Return of cruise ships may bring a storm of protest to regional Australian ports

Return of cruise ships may bring a storm of protest to regional Australian ports

As a teenager, Dylan Boag couldn’t wait to move to the city, but when he finally arrived, all he could think about was getting back home to the pristine waters of Jervis Bay, 200km south of Sydney.

Today the 30-year-old runs an eco-tourism company in the 102sq km bay with his partner, Lara Hindmarsh.

Their company offers lessons in free diving and tours for people to swim with seals, dolphins and whales.

“It’s been paradise down here during the lockdown. People have realised city life isn’t always that great,” Boag says. “The air is fresh and the sea is clean here. It’s what makes life so good.”

Judging by the developers eyeing off the area and tourists looking to escape down the highway from Sydney at weekends, Boag says it seems as though the rest of the world has come to the same conclusion.

But Boag and other locals are increasingly concerned about plans to open up the Jervis Bay marine park – one of just five in New South Wales – to the cruise ship industry.

“I can’t see any positives to be honest.
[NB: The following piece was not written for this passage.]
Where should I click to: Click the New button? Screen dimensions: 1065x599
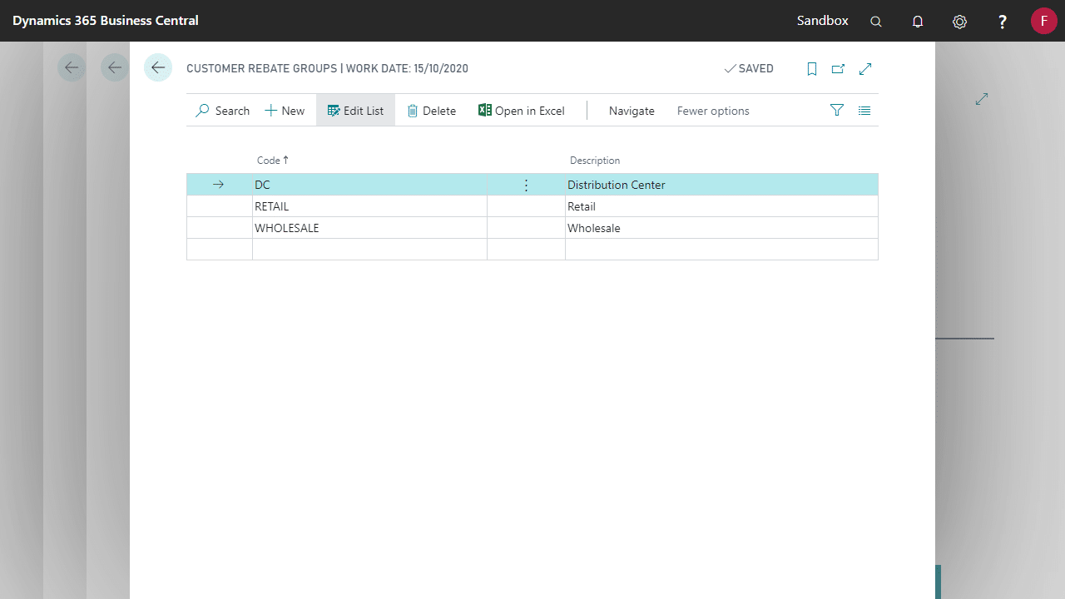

The only thing is that business owners might make more money,” Boag says. “The health of our marine ecosystem is what sustains us all. There’s nothing environmentally safe about cruise ships.”

An industry on pause

After a two-year hiatus and the hit to its reputation from the Ruby Princess fiasco, Australia’s $5.2bn cruise industry is itching to get back on the water.
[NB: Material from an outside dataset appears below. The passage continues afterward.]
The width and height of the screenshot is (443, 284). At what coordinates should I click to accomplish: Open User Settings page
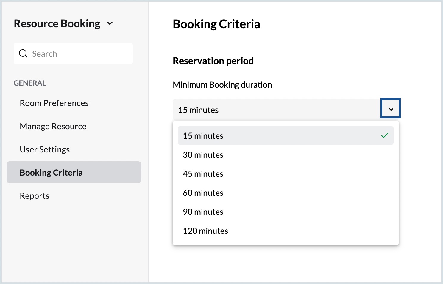point(45,149)
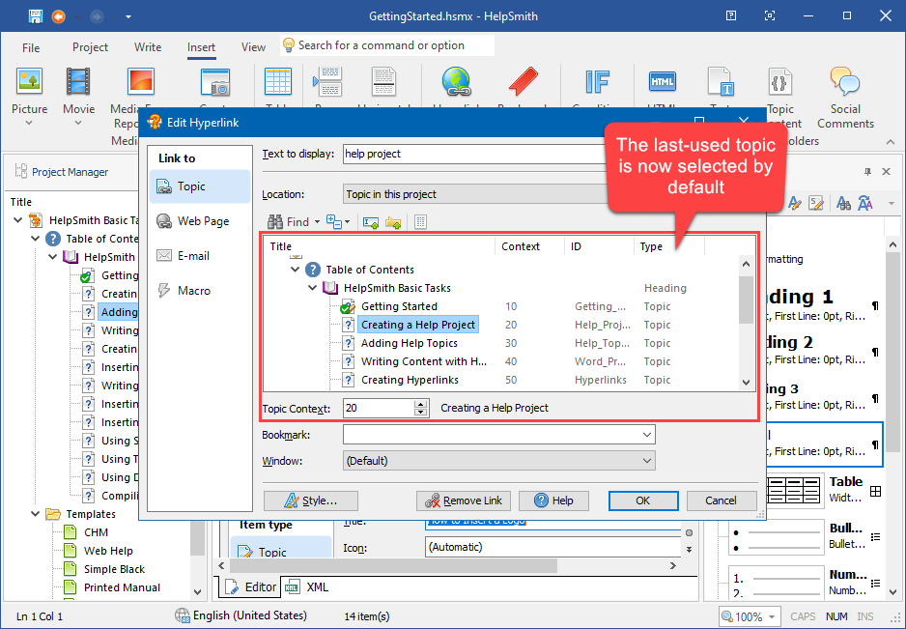Click the Movie insert icon
Viewport: 906px width, 629px height.
(78, 83)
Industry figures met the NSW health minister, Brad Hazzard, in early November to talk about what it would take.

The industry had hoped to have a new season under way by now, but it has been a patchy start, with large operators such as P&O Australia cancelling cruises due for 2022 due to a lack of certainty about government permission to operate.

But the desire to get back to business is reviving tensions between the industry and communities living near current or proposed destinations over environmental concerns. They say the two-year break should have been used to resolve outstanding issues.